“Parece que en un trueque de pasión,
el corazón se trae, roto, el nido;
y que se queda en el nido, roto, el corazón”
(Juan Ramón Jiménez)
Por fortuna estoy corporalmente a muy poca distancia de mi cuna. Esto me permite confundirme con mis paisanos cada vez que tengo oportunidad. Visitar en el tiempo frío de diciembre los portales de Belén, o en la calurosa noche de agosto ver pasear a la célica imagen de nuestra Patrona, la bendita Virgen del Valle. Por supuesto, aquí estamos también cuando la primavera nos pone alegres y cruceros, saboreando un buen plato de habas con poleo.
No me arrastró la corriente del destino ni muy lejos, ni a una tierra de gran diversidad con mis orígenes. Tenemos que hablar de Semana Santa, pues para eso estamos en una edición casi monográfica.
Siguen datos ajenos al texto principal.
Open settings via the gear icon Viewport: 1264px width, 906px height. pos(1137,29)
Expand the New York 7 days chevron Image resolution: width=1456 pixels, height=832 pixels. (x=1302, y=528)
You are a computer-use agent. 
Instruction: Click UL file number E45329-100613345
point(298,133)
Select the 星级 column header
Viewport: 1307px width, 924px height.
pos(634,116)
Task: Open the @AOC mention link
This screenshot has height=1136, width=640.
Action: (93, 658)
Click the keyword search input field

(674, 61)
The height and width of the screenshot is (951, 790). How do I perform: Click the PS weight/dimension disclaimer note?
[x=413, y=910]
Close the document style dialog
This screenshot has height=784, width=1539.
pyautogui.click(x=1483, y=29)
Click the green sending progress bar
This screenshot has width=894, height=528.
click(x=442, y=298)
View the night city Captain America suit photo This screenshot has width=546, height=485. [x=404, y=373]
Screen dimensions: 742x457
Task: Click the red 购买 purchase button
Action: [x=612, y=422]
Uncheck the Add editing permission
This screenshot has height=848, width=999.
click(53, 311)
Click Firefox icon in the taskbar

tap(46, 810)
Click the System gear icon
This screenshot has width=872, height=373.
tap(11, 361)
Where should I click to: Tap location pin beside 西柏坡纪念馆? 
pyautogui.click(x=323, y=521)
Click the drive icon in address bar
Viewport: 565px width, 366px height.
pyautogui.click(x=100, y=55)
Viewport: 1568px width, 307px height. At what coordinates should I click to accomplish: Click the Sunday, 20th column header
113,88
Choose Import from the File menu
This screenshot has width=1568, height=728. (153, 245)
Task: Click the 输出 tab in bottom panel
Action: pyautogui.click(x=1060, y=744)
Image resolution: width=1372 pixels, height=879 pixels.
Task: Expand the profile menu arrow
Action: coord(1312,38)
Todos saben que los palmerinos cofrades suelen beber de esa fuente de devoción y de arte que representa la Semana Mayor de Sevilla, y algunos visten las túnicas de hermandades hispalenses, conocen a la perfección las imágenes que procesionan, los templos y capillas de donde parten sus cortejos, sus recorridos y horarios.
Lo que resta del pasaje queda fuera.